>> start THE DATA

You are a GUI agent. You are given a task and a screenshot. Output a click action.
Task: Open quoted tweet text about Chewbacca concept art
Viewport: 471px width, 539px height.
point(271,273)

>> end THE DATA
>> start THE DATA

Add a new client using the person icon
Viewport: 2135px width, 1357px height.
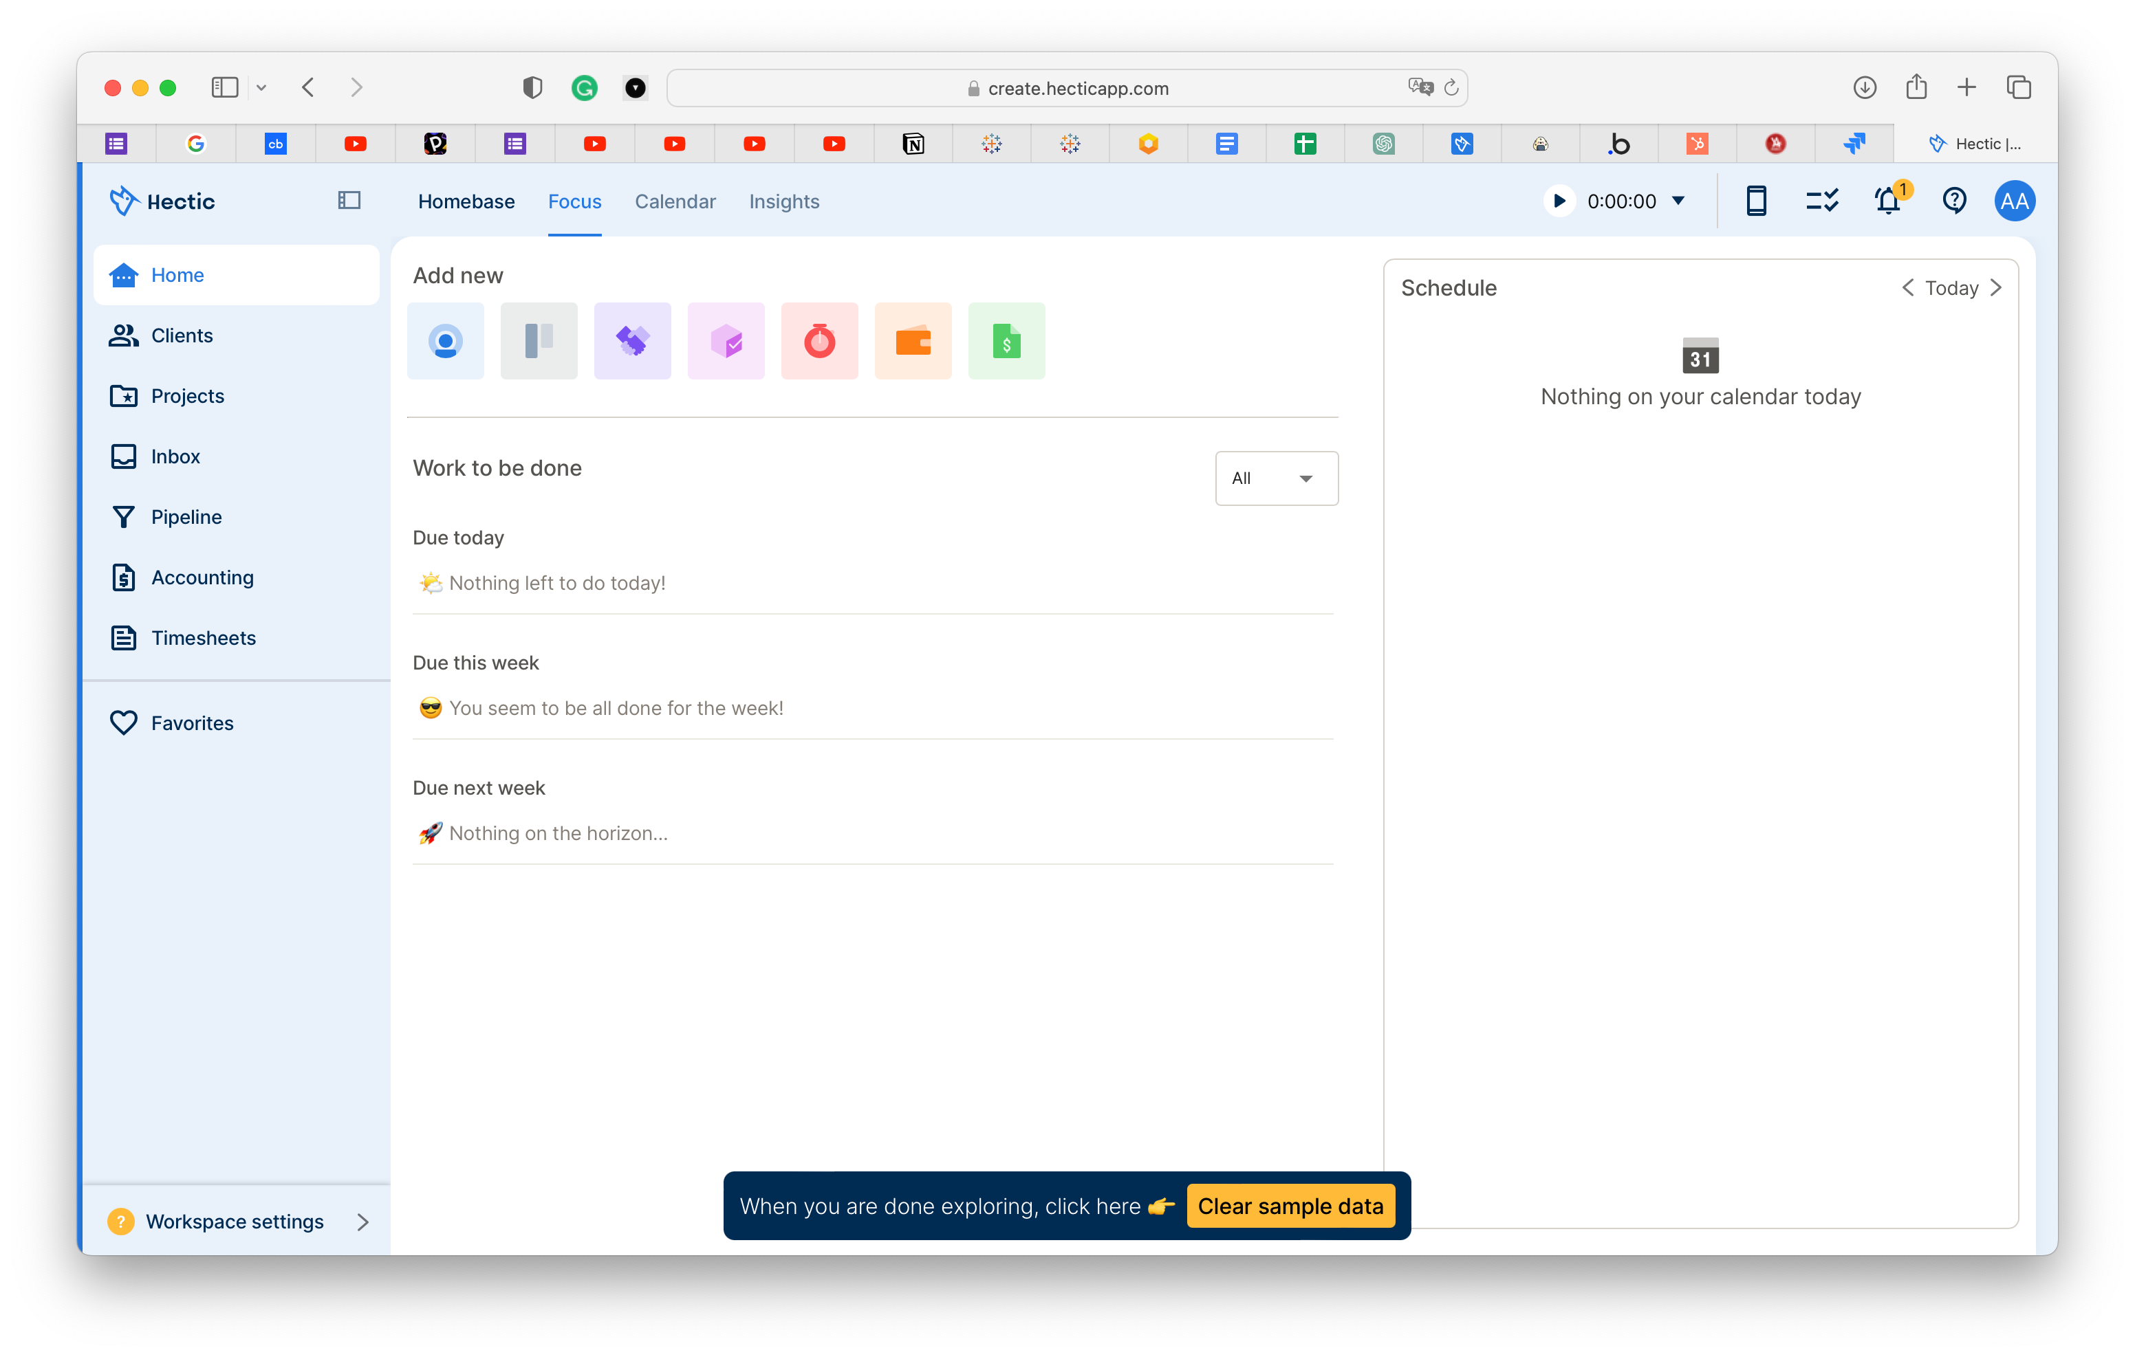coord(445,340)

>> end THE DATA
>> start THE DATA

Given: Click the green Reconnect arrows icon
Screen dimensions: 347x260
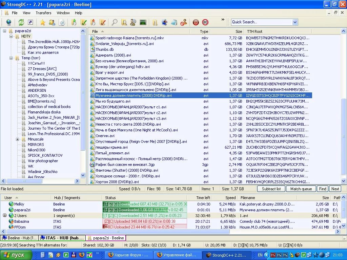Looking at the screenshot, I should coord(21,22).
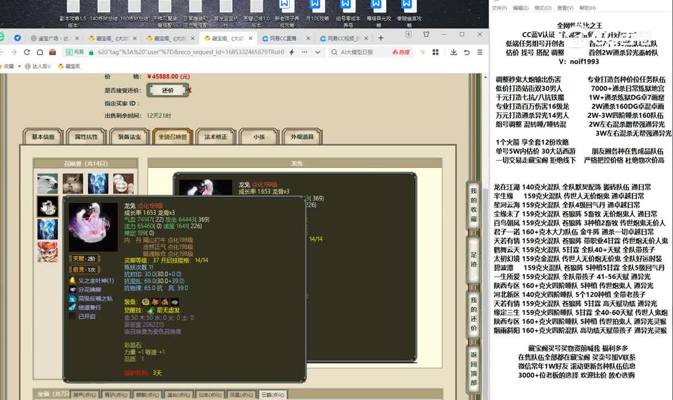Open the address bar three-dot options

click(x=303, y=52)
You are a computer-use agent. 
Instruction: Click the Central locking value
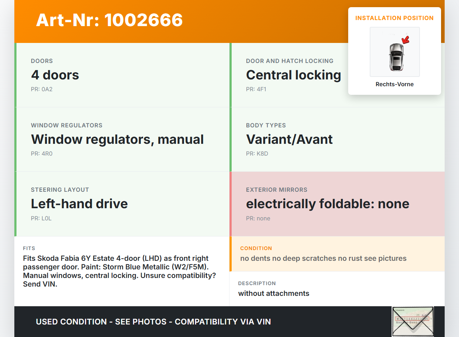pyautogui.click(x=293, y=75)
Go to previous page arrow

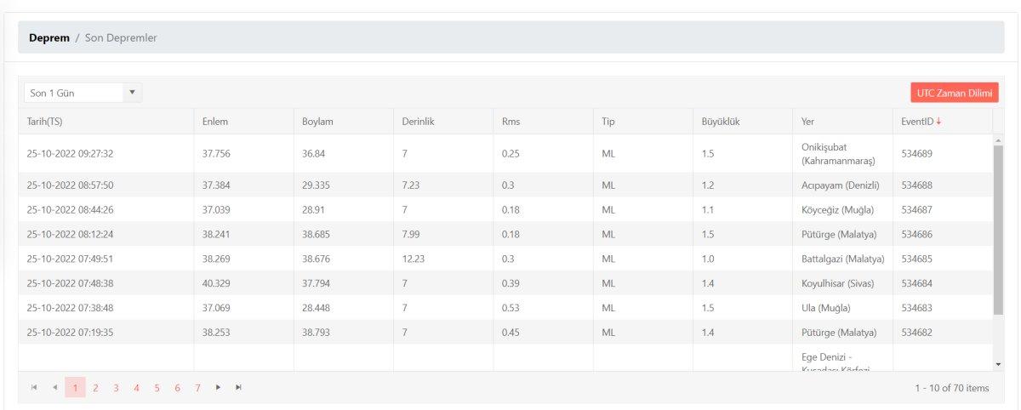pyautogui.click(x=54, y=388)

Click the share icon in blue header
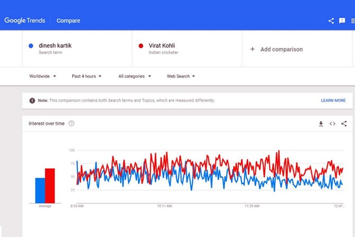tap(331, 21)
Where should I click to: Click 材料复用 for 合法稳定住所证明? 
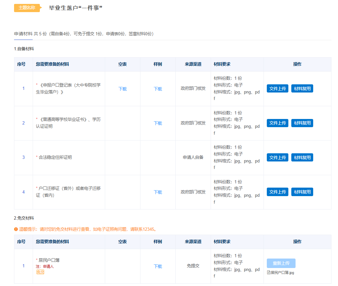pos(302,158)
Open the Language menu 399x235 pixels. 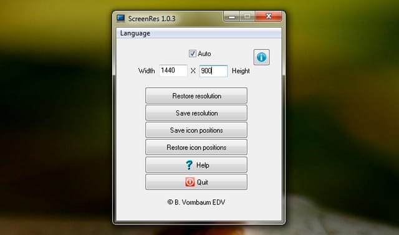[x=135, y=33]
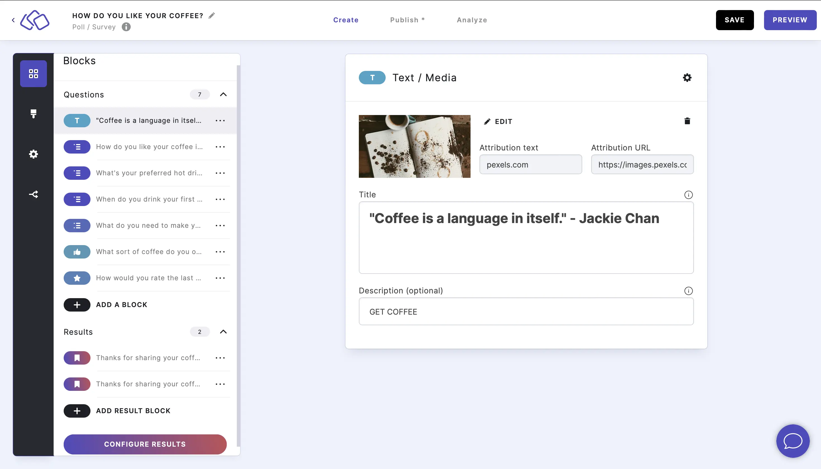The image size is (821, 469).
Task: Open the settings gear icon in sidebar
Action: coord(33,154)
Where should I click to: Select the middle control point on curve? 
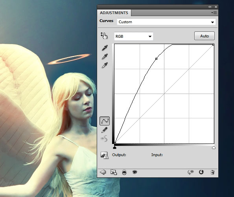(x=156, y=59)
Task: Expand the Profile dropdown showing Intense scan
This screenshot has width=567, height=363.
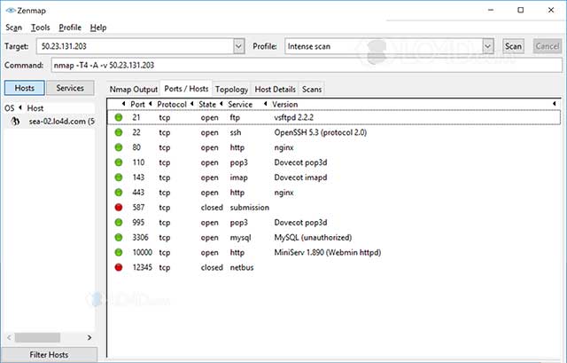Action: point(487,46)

>> end THE DATA

WHAT TO PRODUCE:
Output the rows between the lines holding "You are a GUI" and "point(271,273)", inclusive, copying each line exactly.

CORRECT ANSWER:
You are a GUI agent. You are given a task and a screenshot. Output a click action.
Task: Open quoted tweet text about Chewbacca concept art
Viewport: 471px width, 539px height.
point(271,273)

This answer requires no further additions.